I NEARLY fell off my chair when I opened my copy of the Times to discover that the University of Aberdeen, one of Scotland’s top institutions for language teaching, is seriously considering taking the axe to modern languages.
The rot had set in a long time ago with my own department at Dundee University. The institution had scored bottom of the pile in the latest national assessment of universities, and it duly committed the same sacrilege as Aberdeen is now contemplating on modern languages, discarding a thriving and successful group of staff and students because we were the low-hanging fruit and vastly outnumbered by those in the medical, technical and scientific departments. Now Aberdeen’s potential closure is being driven by low numbers of applicants because of cuts in the classrooms, a self-fulfilling prophecy if ever there was one.
But it didn’t take long for the university to back-pedal and suggest that, given the extent of the protests the decisions have engendered, joint language degrees might still be on offer. It is not made clear what impact that would have on the proposed staff cuts, nor where the non-existent students and financial resources for these courses would materialise from. The decision-making skills of the university management leave a lot to be desired, particularly since shutting down a department tends to be a non-reversible process with a direct negative impact on the lives and careers of staff and students alike. I note with a rueful smile that the Green MSP Maggie Chapman, commenting on the proposed axe-wielding, stated that it would mean that Aberdeen could no longer call itself a ‘comprehensive university’. Now there’s a thought.
A quiet war of attrition on modern language teaching has been waged for many years within the educational establishment. It is a discipline which has flown in the face of the ‘modern’ trend away from subjects perceived as perversely difficult, including Classics and language generally. There had been half-hearted attempts to introduce French, German, Spanish, Mandarin and more in primary schools, but the lack of qualified staff and the absence of a suitable initial curriculum which laid the foundations and segued seamlessly into the secondary classrooms caused the movement more or less to peter out.
Let me raise the dreaded D words – languages were Difficult, Demanding and Disciplining: you had to learn stuff by heart and suffer the indignities of getting something wrong, and you had to work your way step by step, with each stage becoming more challenging than the one before, until pupils gave up and voted with their feet for subjects with the comfort word ‘studies’ in them. With potential learners finding their attention spans whittled down to a few moments watching a YouTube short, why expect the poor dears to challenge their brains with more demanding material taking years to master, if ever? Lower the standards until it meets the dwindling aspirations of the clientele – that’s far easier than challenging them to rise above themselves. Anyway, here comes AI riding to the rescue, completing the de-skilling process. Why bother?

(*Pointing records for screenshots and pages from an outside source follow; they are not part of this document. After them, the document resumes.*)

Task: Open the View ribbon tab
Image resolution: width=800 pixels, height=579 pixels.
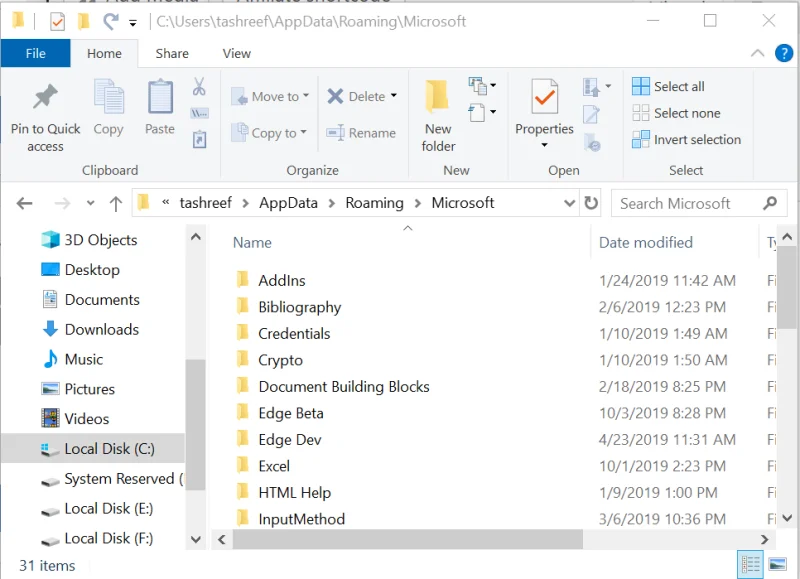Action: [236, 53]
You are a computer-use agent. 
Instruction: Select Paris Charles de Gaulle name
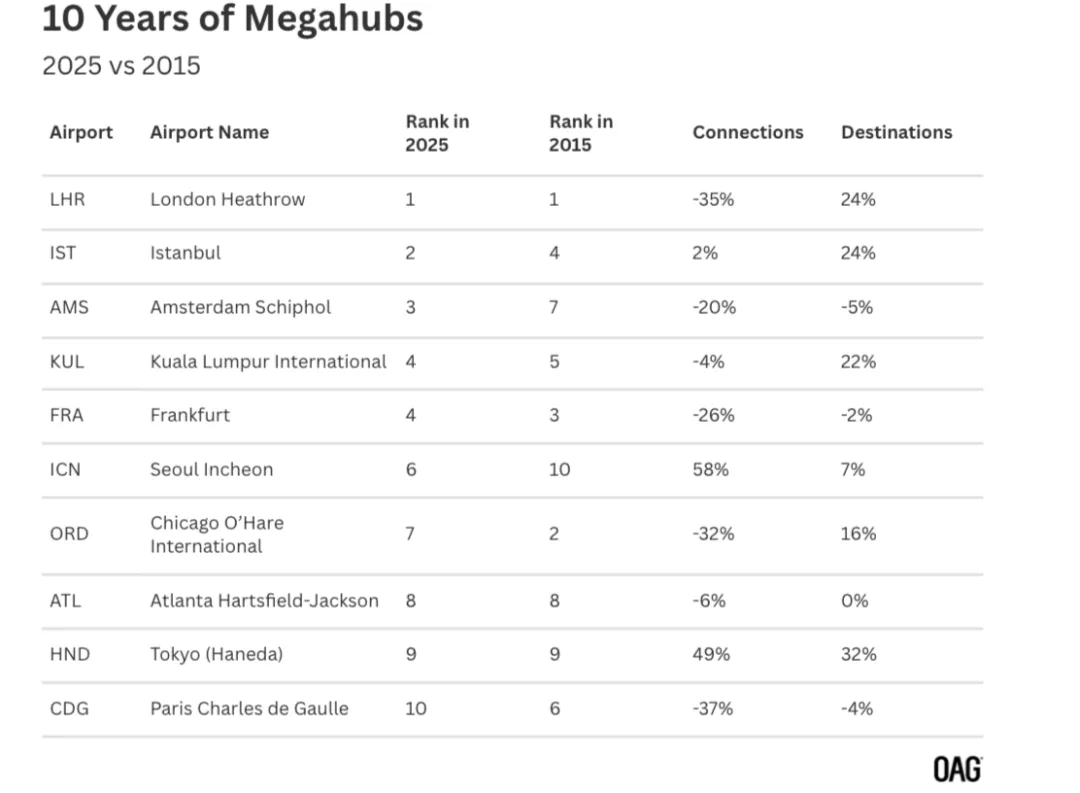point(249,709)
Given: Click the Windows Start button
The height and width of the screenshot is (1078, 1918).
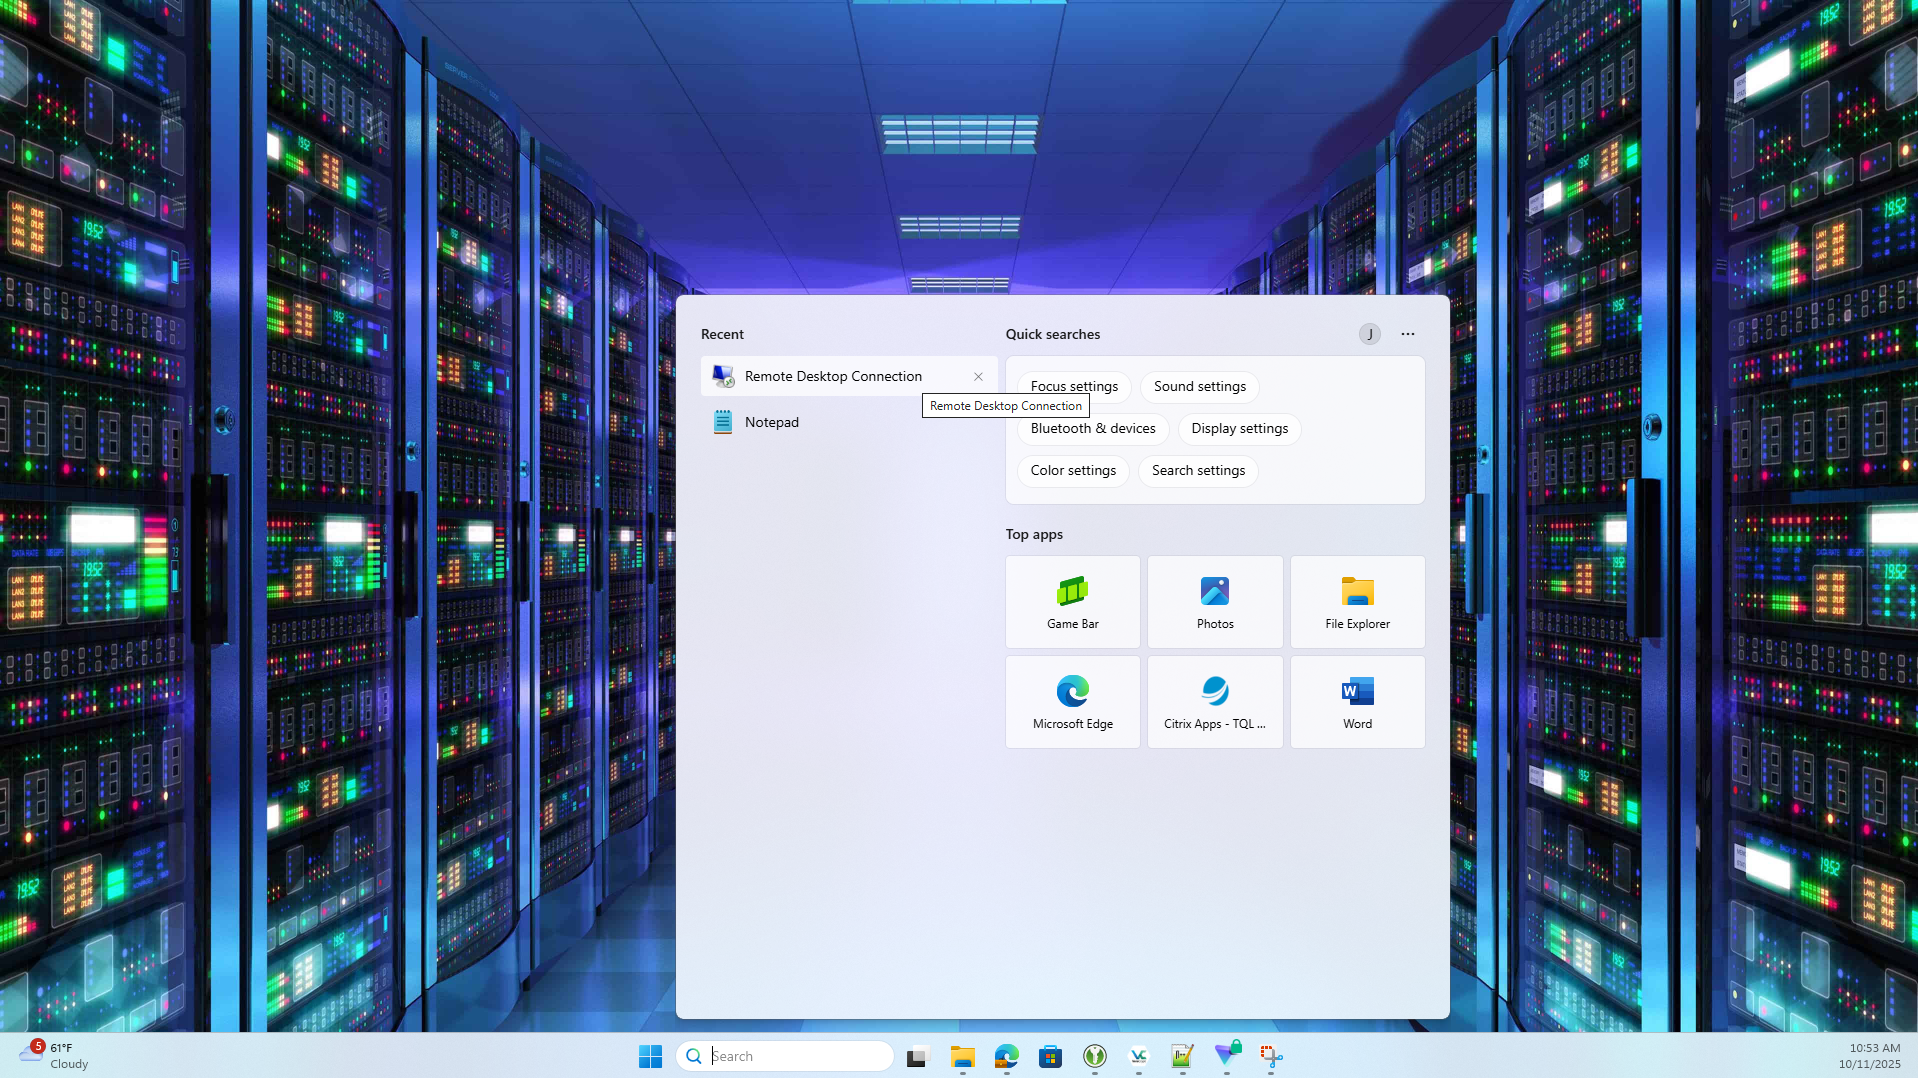Looking at the screenshot, I should pos(650,1056).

I won’t bang on about the future career benefits of studying one or more languages; I’ll simply remind you of all those Cassandra-like warnings about the detrimental shock to the jobs market of the advent of computing years ago. Sure, the kind of jobs changed, but it was simply a matter of adjustment and fitting in to rapidly evolving new patterns of employment. My argument lies in a different area: interpersonal skills, the ability to think on one’s feet, and an awareness of the interrelationships between one language and another – just three of the many benefits of learning a foreign language. We have already given up on the benefits of learning Classical Latin and Greek, and whole generations have been culturally kneecapped by having lost the ‘Open Sesame’ password to the linguistic and cultural Aladdin’s cave those ‘dead’ tongues can yield up. That deprivation took a long time to occur, and like with modern languages, it started in the schools, where the dreaded myopic drive for ‘relevance’ saw language learning as irrelevant (everyone speaks English, don’t they?) too hard (mustn’t strain the brains of the tender young) and old-fashioned (the taboo word) in the face of the white heat of technology. I recall, as a pretty raw lecturer in the 1960s attending the annual conference of Germanist lecturers at universities in the UK, being present at a discussion on Classics teaching or its absence. The speaker asked those of us who had studied the discipline at university to raise our hands, and I was one of the red-faced few who tentatively did so. Soon modern languages, now circling the educational plughole, will follow suit, and our children’s education will be all the poorer for it. Bonne chance, as they used to say.